[TASK INPUT]
== Segment start ==

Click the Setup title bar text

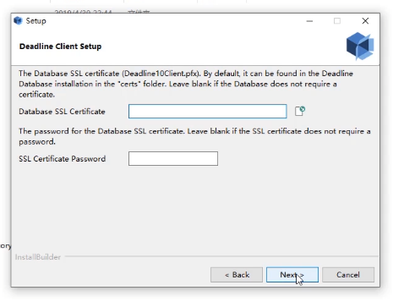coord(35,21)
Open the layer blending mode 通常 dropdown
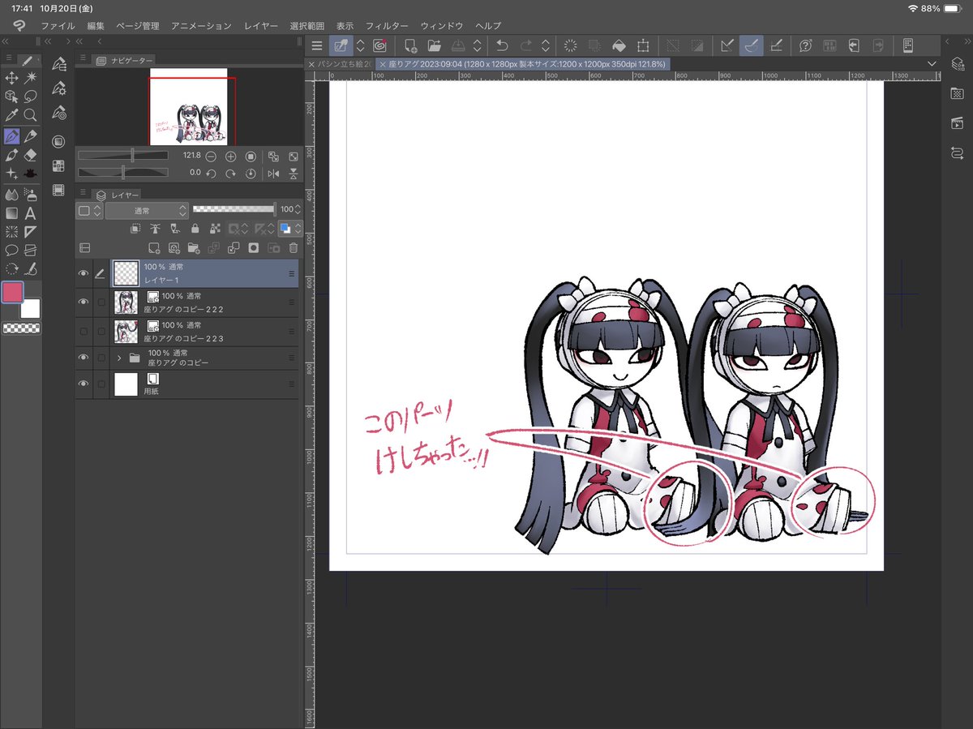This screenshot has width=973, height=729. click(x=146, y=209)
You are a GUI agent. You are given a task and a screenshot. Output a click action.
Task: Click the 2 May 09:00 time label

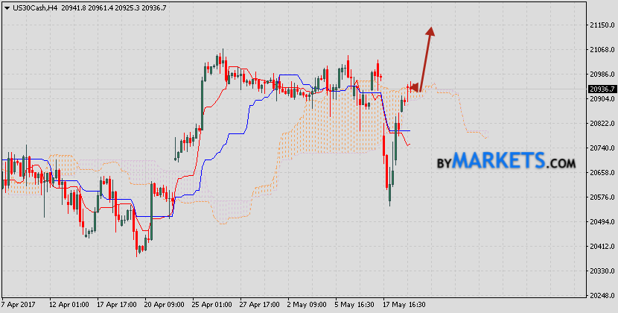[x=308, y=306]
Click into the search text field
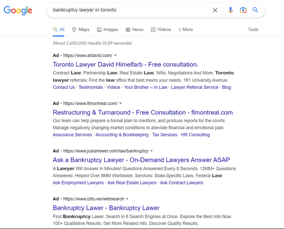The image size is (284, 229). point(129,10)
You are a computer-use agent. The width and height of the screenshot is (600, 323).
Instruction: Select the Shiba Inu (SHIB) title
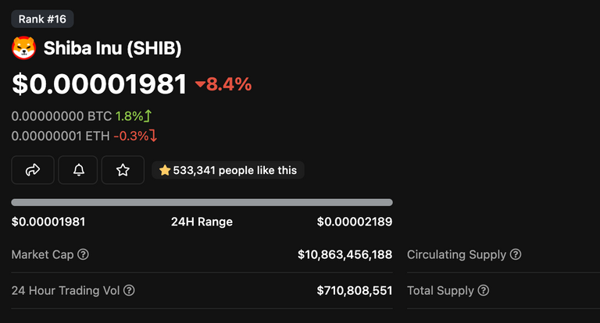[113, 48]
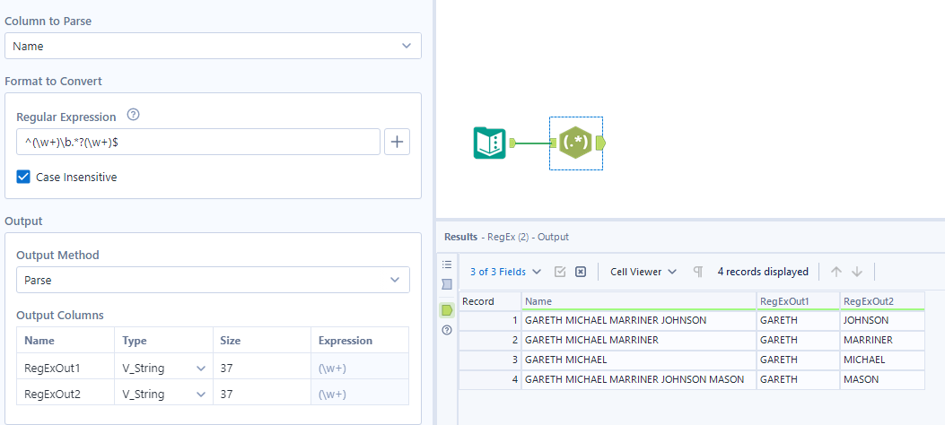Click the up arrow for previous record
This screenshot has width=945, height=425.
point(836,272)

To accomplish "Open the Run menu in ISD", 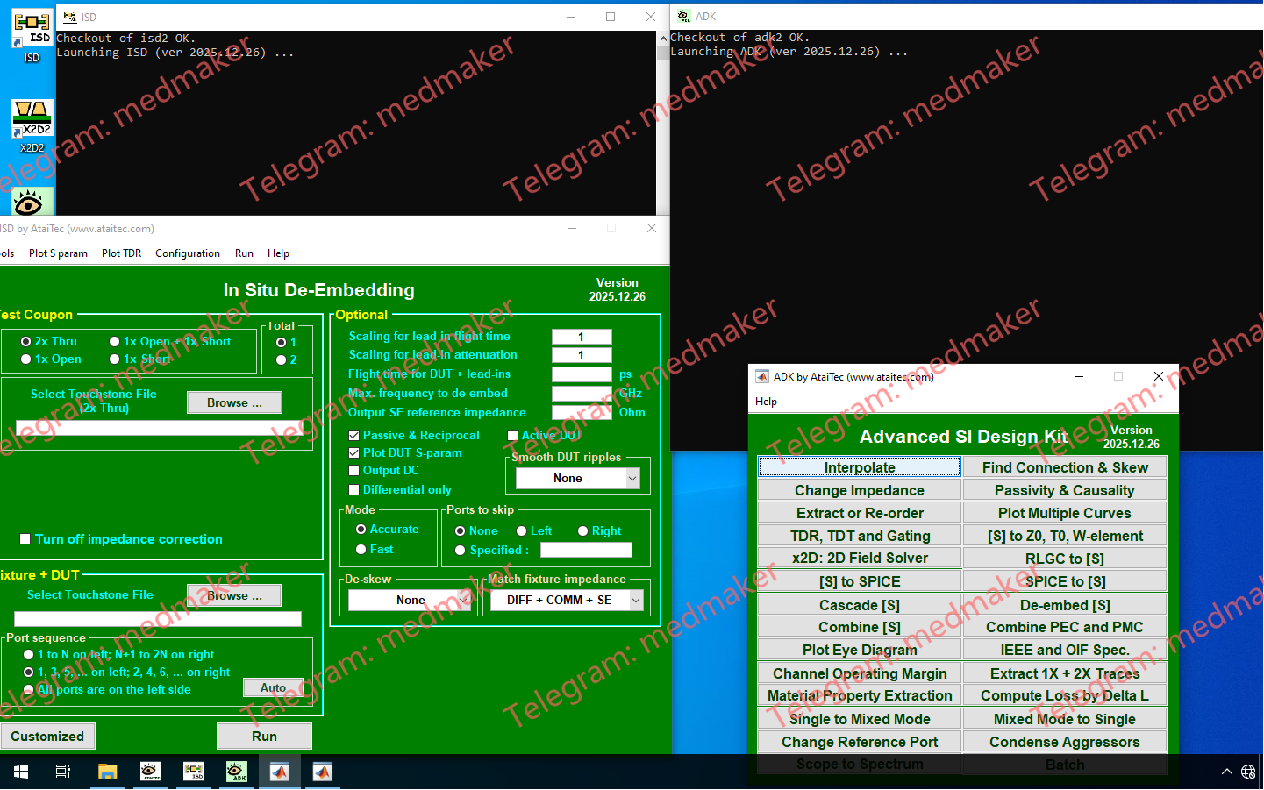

== Segment end ==

Omit the pictures and output all of the other material exactly.

[THE ANSWER]
Click the Setup title bar text

coord(35,21)
Open the layer blending mode 通常 dropdown
This screenshot has width=973, height=729. click(x=146, y=209)
You are a GUI agent. You are given a task and a screenshot. Output a click action.
Task: Click the 2 May 09:00 time label

[x=308, y=306]
Click into the search text field
The image size is (284, 229). point(129,10)
You are a computer-use agent. The width and height of the screenshot is (600, 323).
Instruction: Select the Shiba Inu (SHIB) title
[113, 48]
Click the up arrow for previous record
This screenshot has width=945, height=425.
point(836,272)

To accomplish "Open the Run menu in ISD", 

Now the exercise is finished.